2018.06.28

プレシジョンベース

名前の由来

プレシジョンベース

バイオリンやチェロ等の弦楽器で正確な音程を出す(指板のどの部分を押さえるとどんな音程が出るか?)にはかなりの訓練が必要となります。1940年代、ベースギターはバイオリンやチェロと同様正確な音程を出すのは困難なウッドベースが主流だった為、高度な演奏技術が要求されていました。 

そうした中、1951年に世界初のエレクトリックベースとして、アメリカのフェンダー社より発売された「プレシジョンベース」は画期的でした。何故なら指板に金属のフレットを打ち込む事で従来のものより簡単に正確な音程を出すことが可能になったのです。この事がプレシジョン(日本語訳=正確な)ベースの名前の由来になったと言われています。
発売当時の「プレシジョンベース」のフォルムはテレキャスターを意識したものでしたが、1957年中旬以降発売となったものから現在のフォルムとなりました。

ロックを支え続ける銘器

プレシジョンベース

エレクトリックベースにおいて人気を2分しているのは今回取り上げた「プレシジョンベース」と「ジャズベース」です。
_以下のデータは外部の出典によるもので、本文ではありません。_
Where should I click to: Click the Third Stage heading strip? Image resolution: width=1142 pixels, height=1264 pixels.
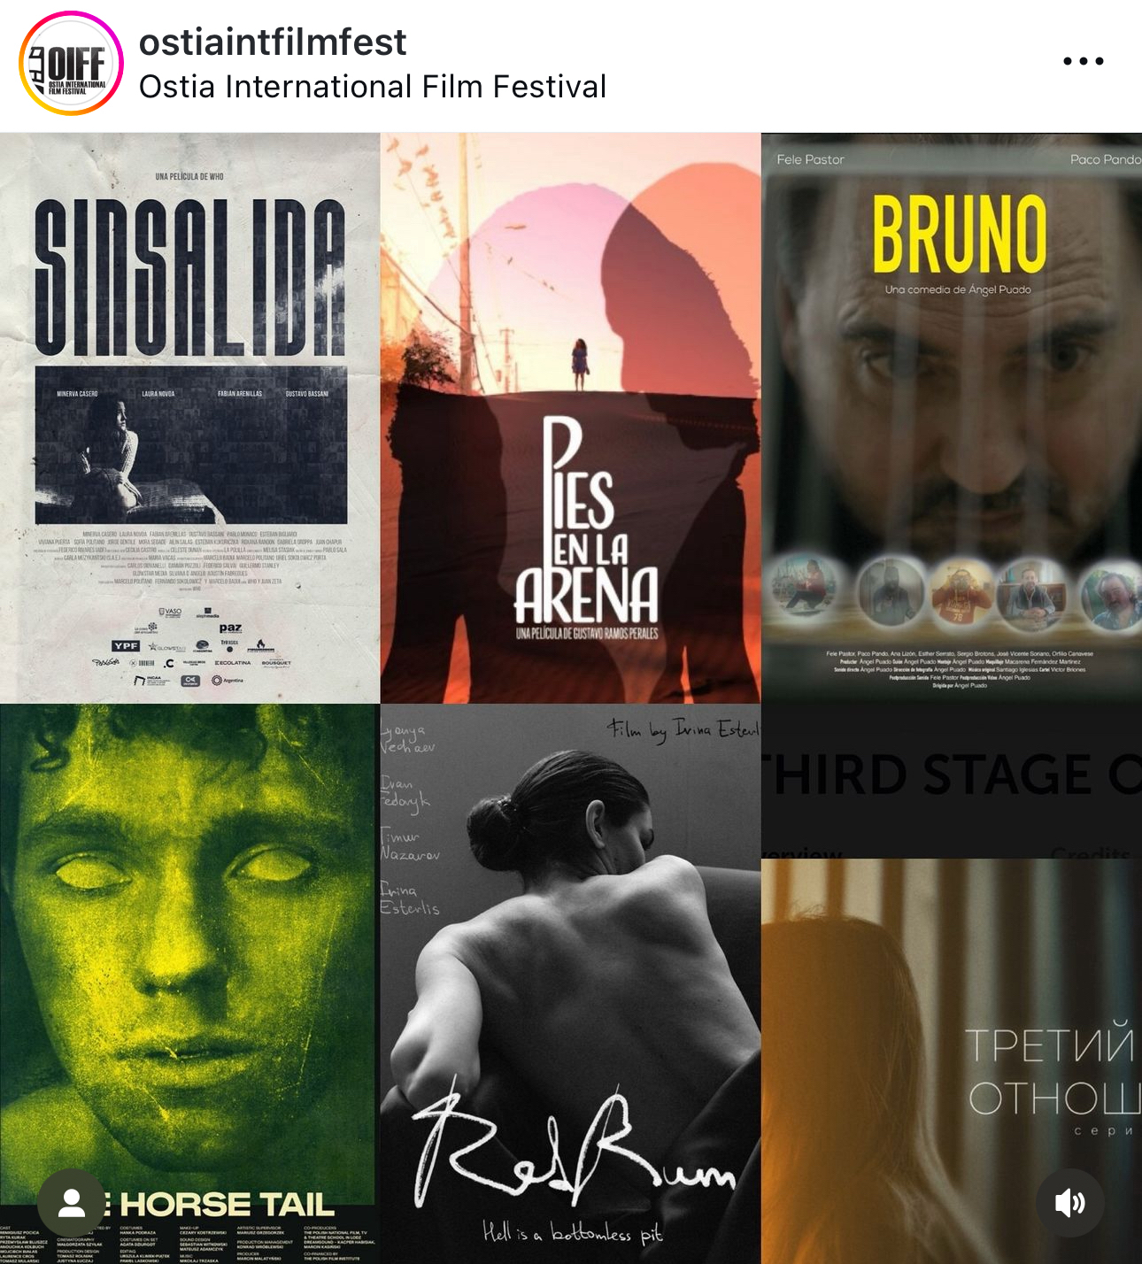click(x=952, y=781)
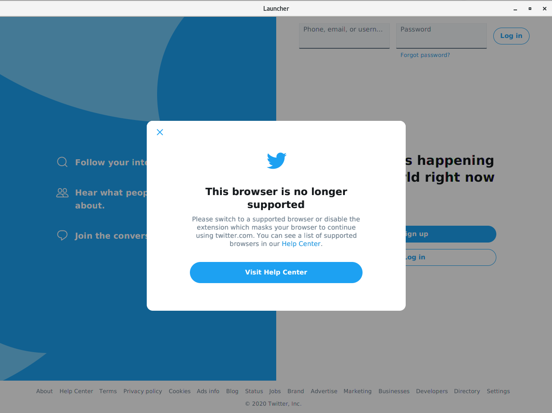Click the Log in button at top right
Screen dimensions: 552x413
pos(511,36)
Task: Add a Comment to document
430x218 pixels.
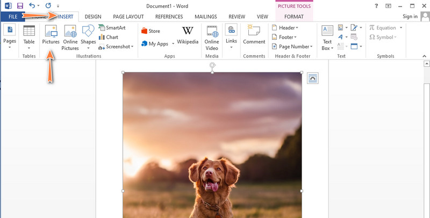Action: pyautogui.click(x=254, y=35)
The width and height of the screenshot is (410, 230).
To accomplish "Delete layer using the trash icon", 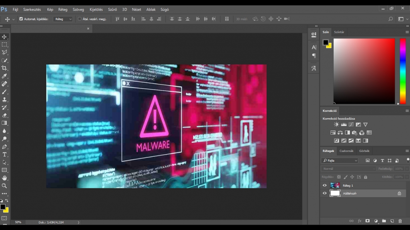I will pyautogui.click(x=400, y=221).
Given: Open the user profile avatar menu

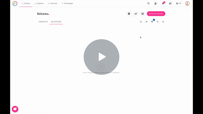Looking at the screenshot, I should pos(187,3).
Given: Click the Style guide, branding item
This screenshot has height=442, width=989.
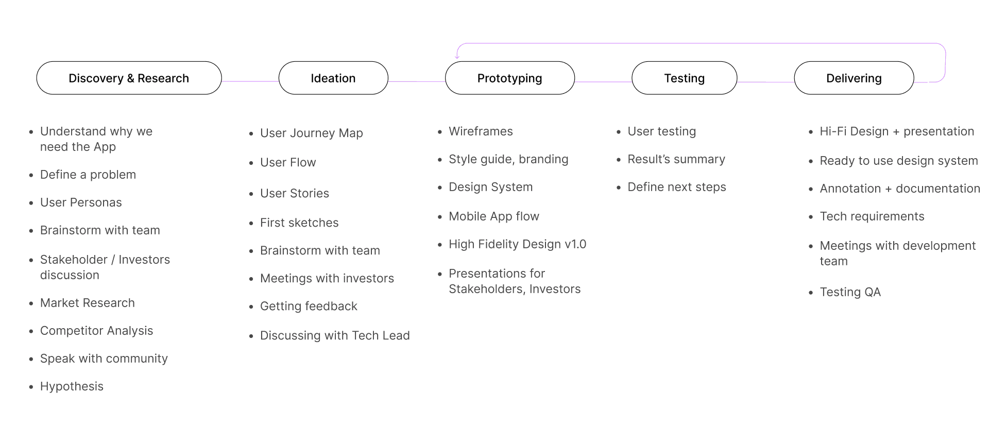Looking at the screenshot, I should click(x=508, y=159).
多彩な音色を作れることからオールラウンドな音楽に対応できる「ジャスベース」に対してワンボリューム・ワントークというシンプルなスペックながら、そのパワフルで太い音が特徴の「プレシジョンベース」はまさにロックサウンド向きと言えるでしょう。

「プレジションベース」の愛用者としては、スティング、ジョン・ディーコン【QUEEN】、ジェームス・ジェファーソン、ドナルド・ダックダン等が有名です。

[人物写真] 1957年以前のプレシジョンベースを弾くスティング(Wikipediaより)

プレジションベースに使われている木材

エレキギターのネック材として代表的なものはメープル材・マカボニー材・エボニー材ですが、エレキギターと比べてスケールが長く、より高いテンションのかかるエレキベースのネック材として最も優れているメープル材です。
ネックには、指板とネックを1本の木から削り出す「ワンピースネック」とメープルネック材の上に別の指板(ローズウッド等)を貼り合わせるタイプのものがあります。

1951年に発売した初代のプレシジョンベースは「メープルワンピースネック」だけでしたが、1957年以降発売されたプレシジョンベースからは「貼り合わせタイプ(ローズウッド+メープル)」も選べるようになりました。
メープル材を指板に使った場合、高域特性に優れているのでシャープでクリアーなサウンドになります。又、メープル自体非常に硬質な木材なので他の指板材に比べ手入れが簡単です。使っていくうちに飴色がかってくるのでも多くの人を魅了している理由のひとつです。
ローズ指板は、音の立ちあがりが非常に緩やかで、暖かみのあるサウンドとなります。発売当初はブラジリアンローズウッド(ハカランダ)が使われていましたが、1991年にワシントン条約で規制がかかって以降、インディアンローズウッド等が使われています。

ボディー材としては、1950年後半からはアルダー材、1970年以降はアッシュ材が使われています。
木材による音質の変化は非常に重要で、1960年代中期以降に現在では稀少となった木材を手間隙かけた製造工程で作られたモデルは現在では非常な高価で取引されています。